> PROBLEM REQUIREMENTS
Pull every line containing the word "agent" from the records.

Stored items from a collection
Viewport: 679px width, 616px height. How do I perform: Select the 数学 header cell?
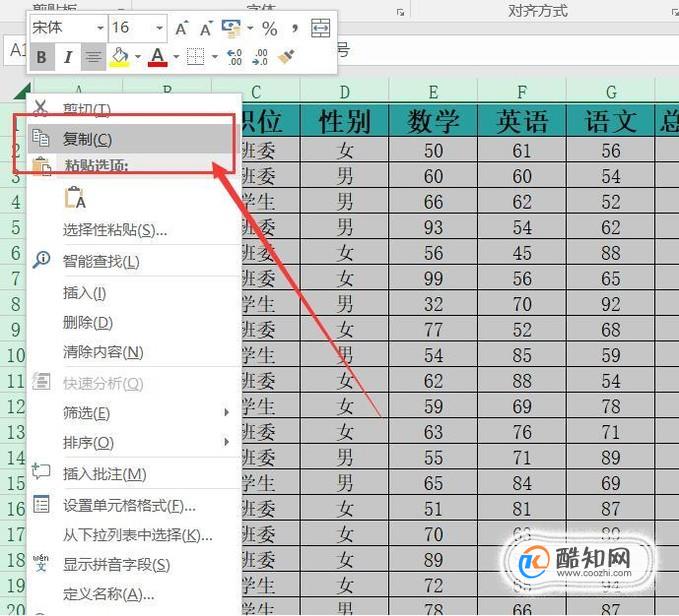pos(433,120)
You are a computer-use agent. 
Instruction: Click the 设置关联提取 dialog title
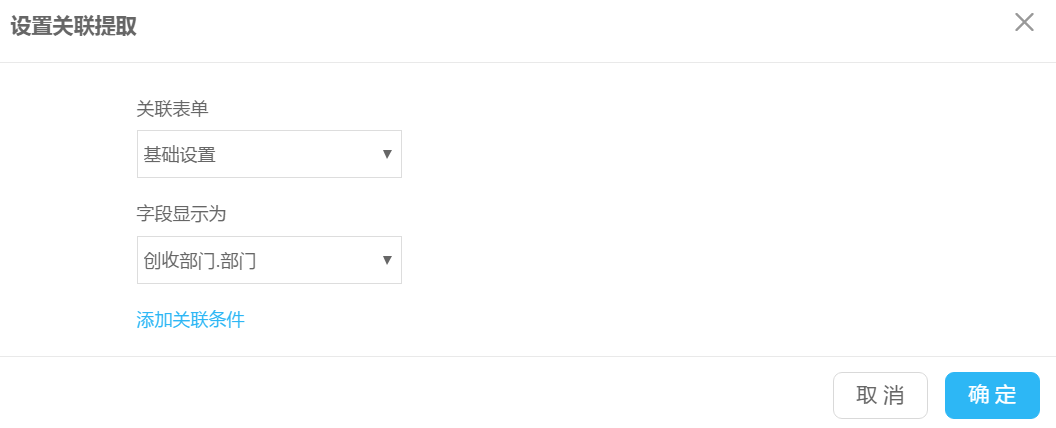coord(73,27)
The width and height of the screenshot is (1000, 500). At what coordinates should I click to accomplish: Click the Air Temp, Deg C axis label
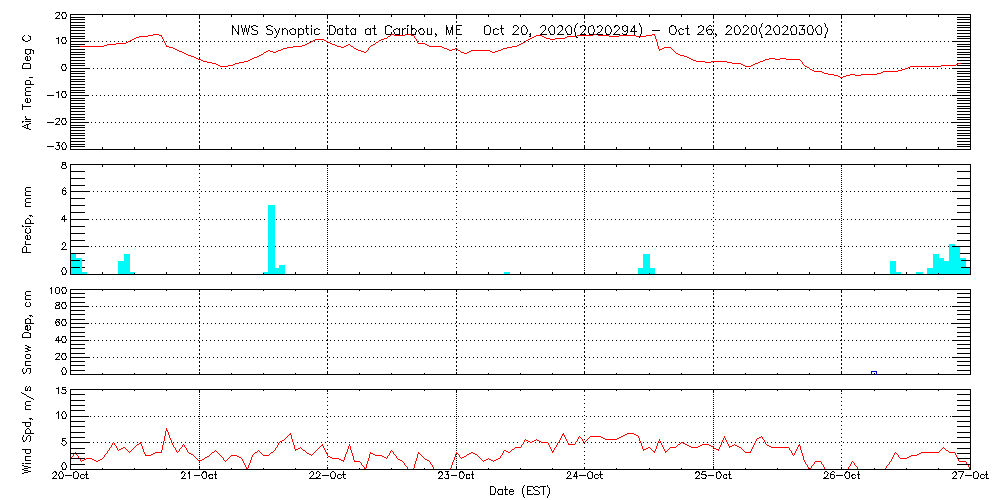coord(27,80)
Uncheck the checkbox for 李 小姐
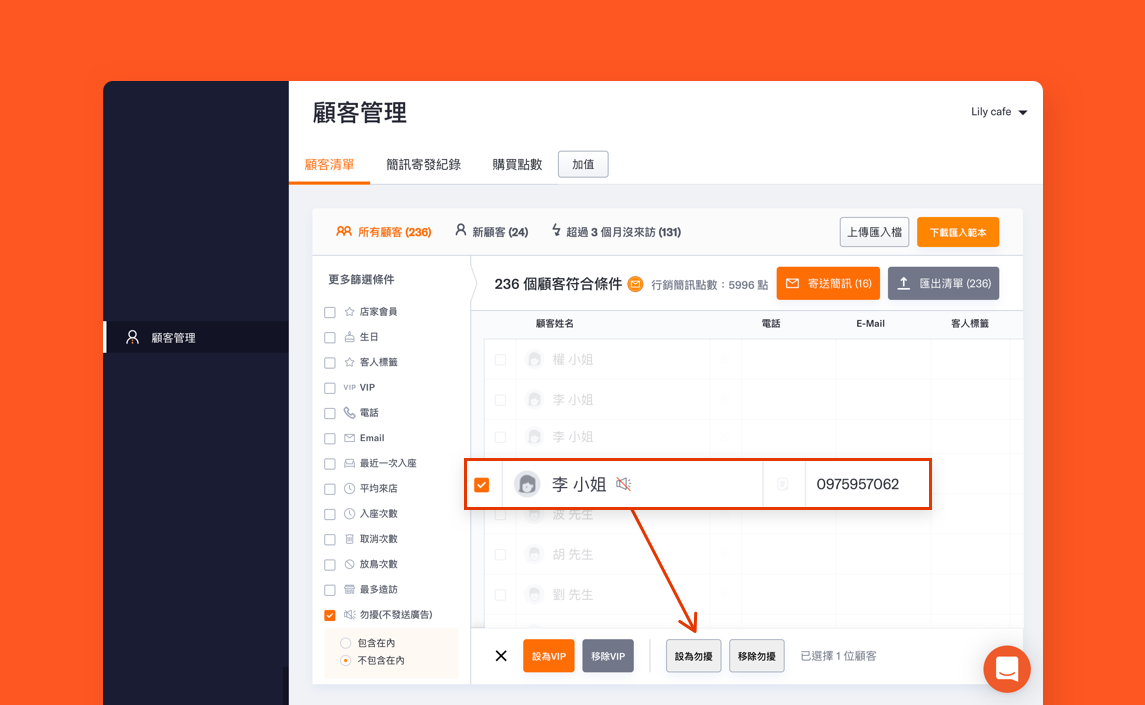The width and height of the screenshot is (1145, 705). click(x=482, y=485)
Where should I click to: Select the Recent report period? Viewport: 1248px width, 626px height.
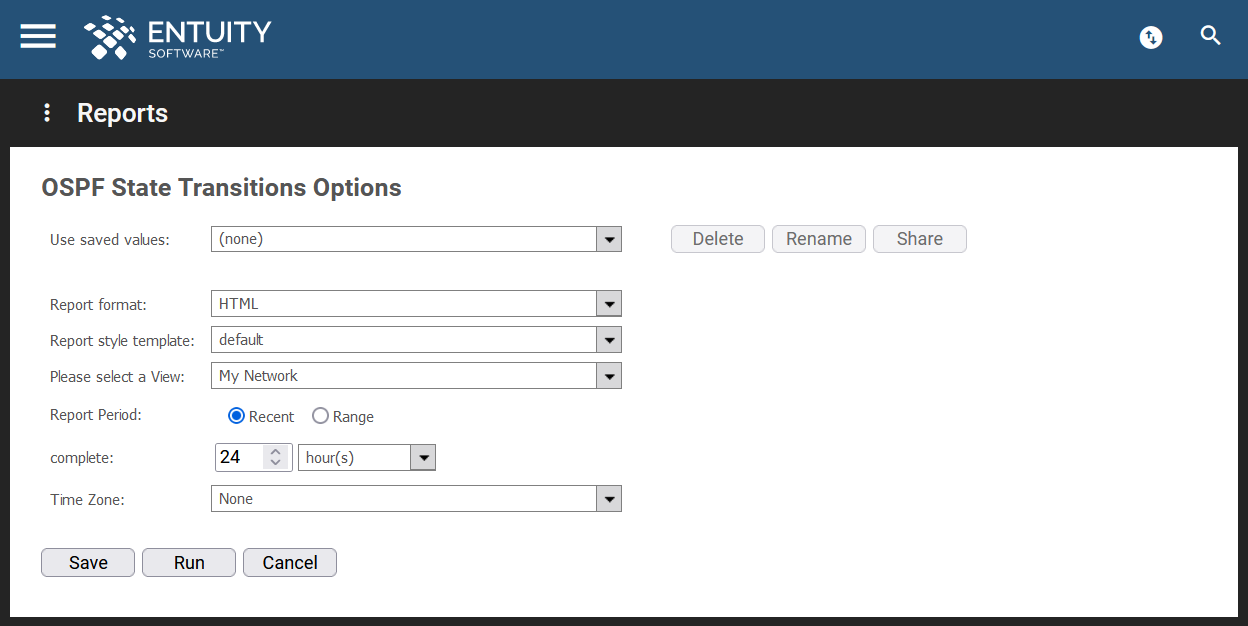(237, 416)
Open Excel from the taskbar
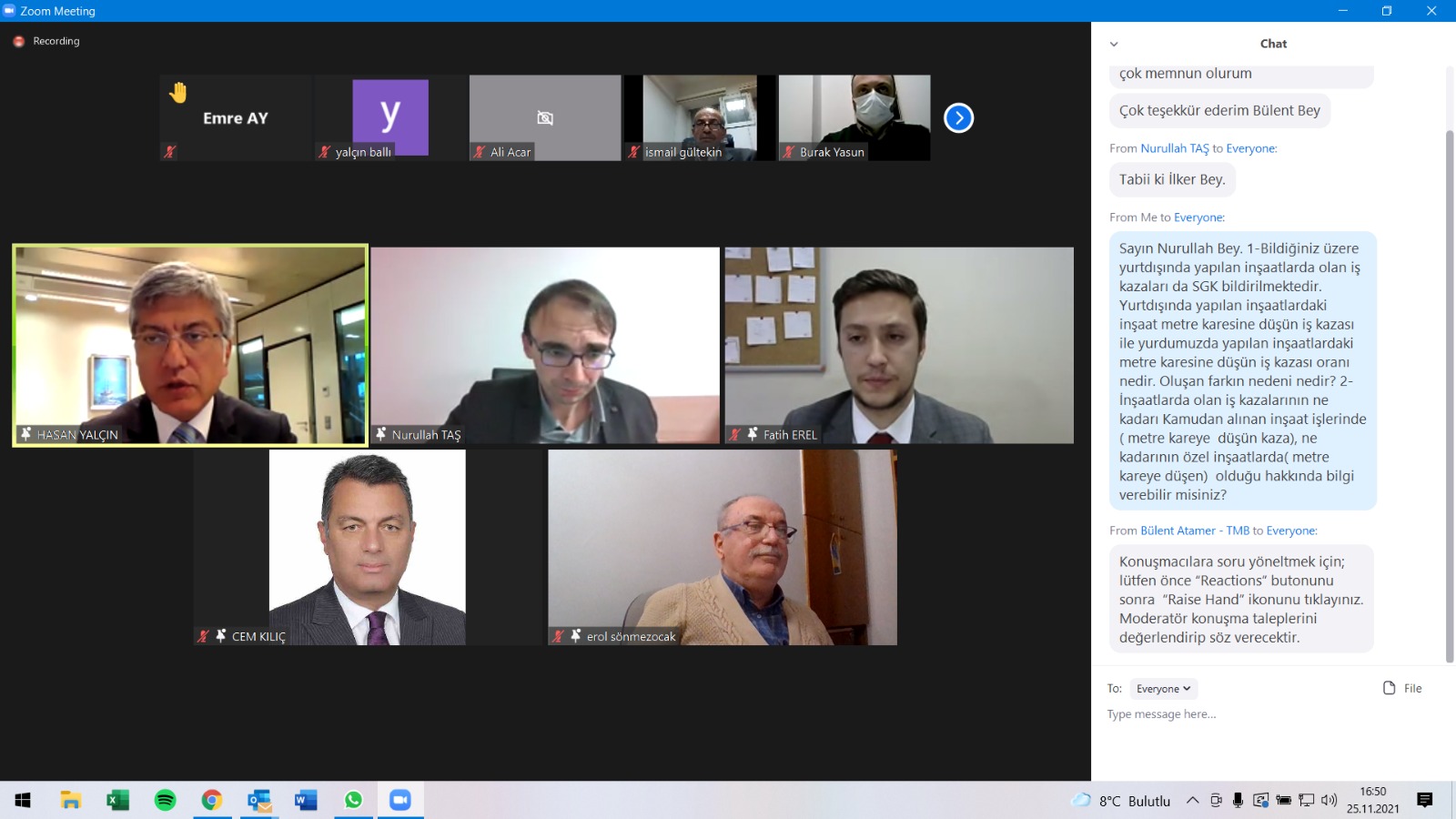 coord(117,800)
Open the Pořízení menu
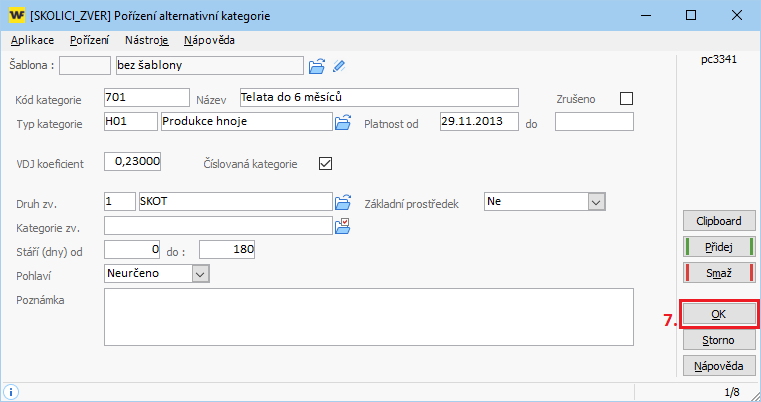 click(90, 40)
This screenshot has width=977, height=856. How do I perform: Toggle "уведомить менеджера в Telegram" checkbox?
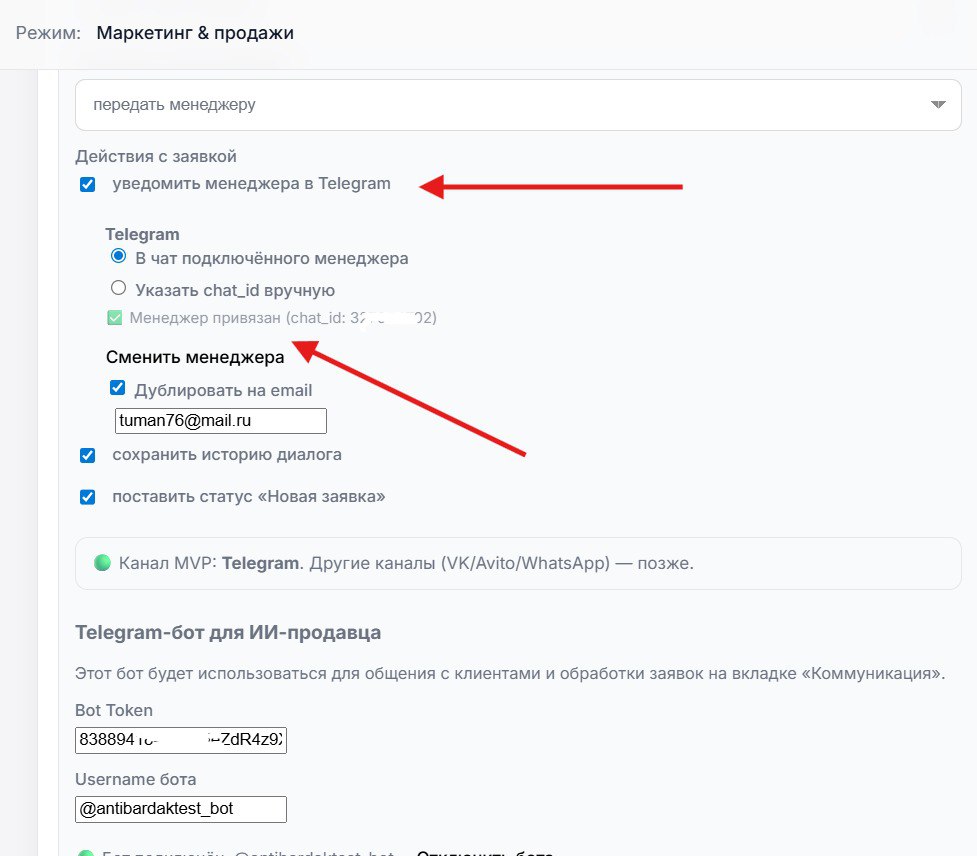pos(88,184)
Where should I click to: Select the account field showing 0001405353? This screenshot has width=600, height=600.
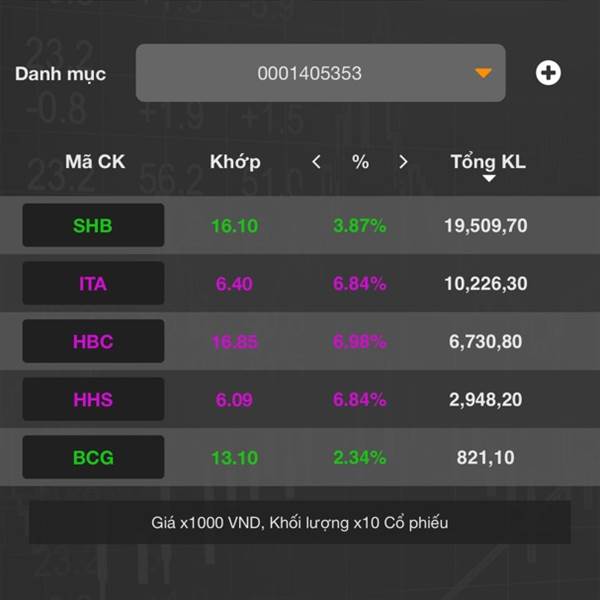320,73
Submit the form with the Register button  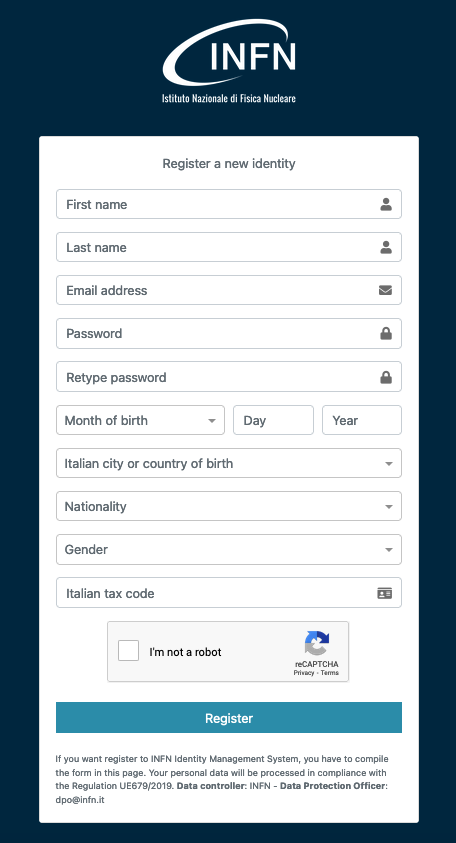click(229, 718)
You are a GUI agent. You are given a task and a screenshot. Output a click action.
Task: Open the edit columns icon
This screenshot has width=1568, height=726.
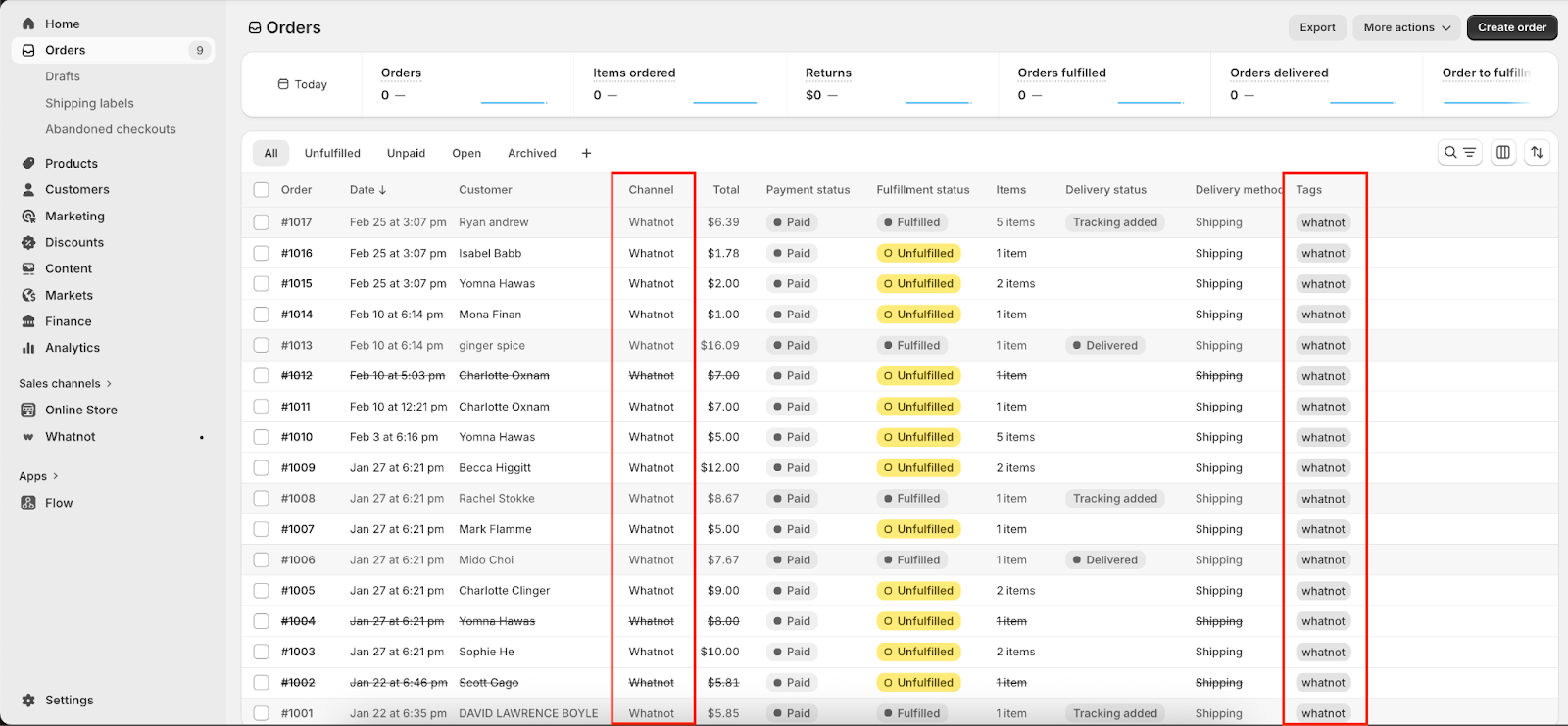pos(1503,152)

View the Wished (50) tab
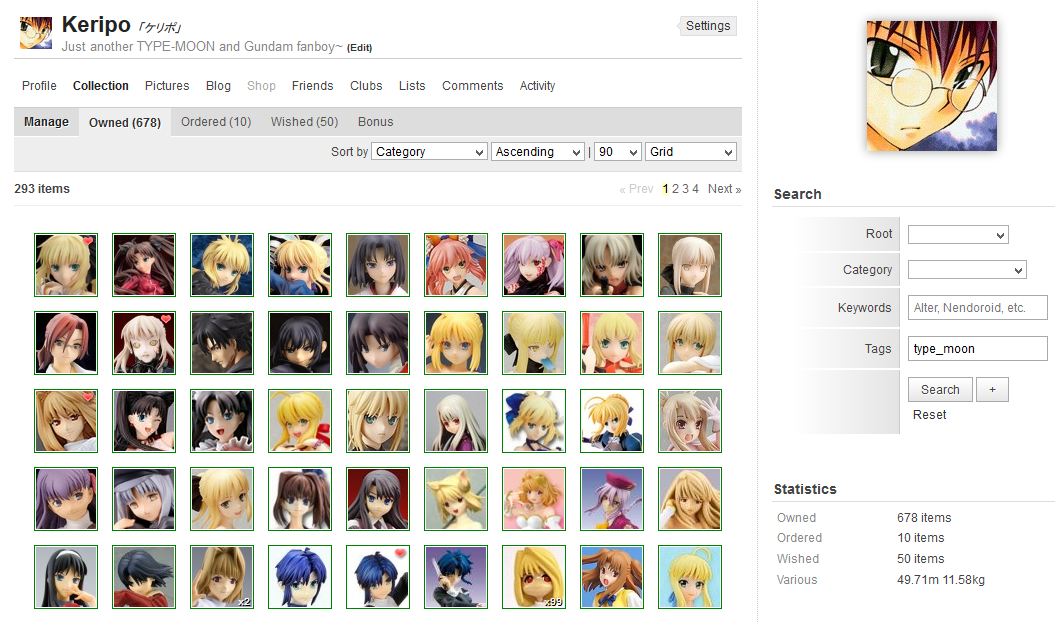303,121
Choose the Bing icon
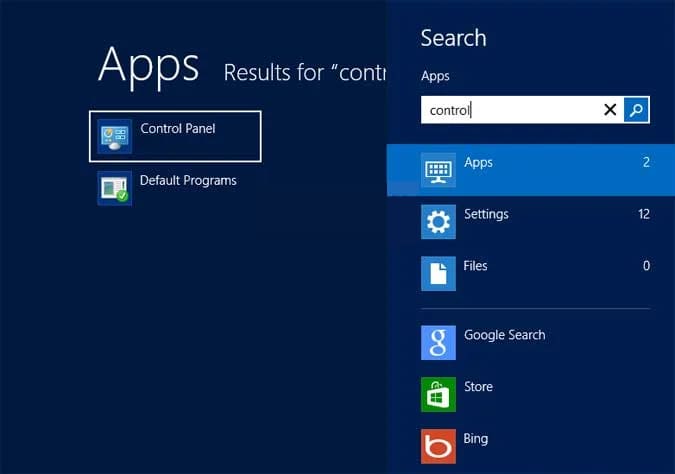Image resolution: width=675 pixels, height=474 pixels. [x=438, y=446]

> RESPONSE TO THIS EXERCISE
You are a computer-use agent. 
You are a GUI agent. You are given a task and a screenshot. Output a click action.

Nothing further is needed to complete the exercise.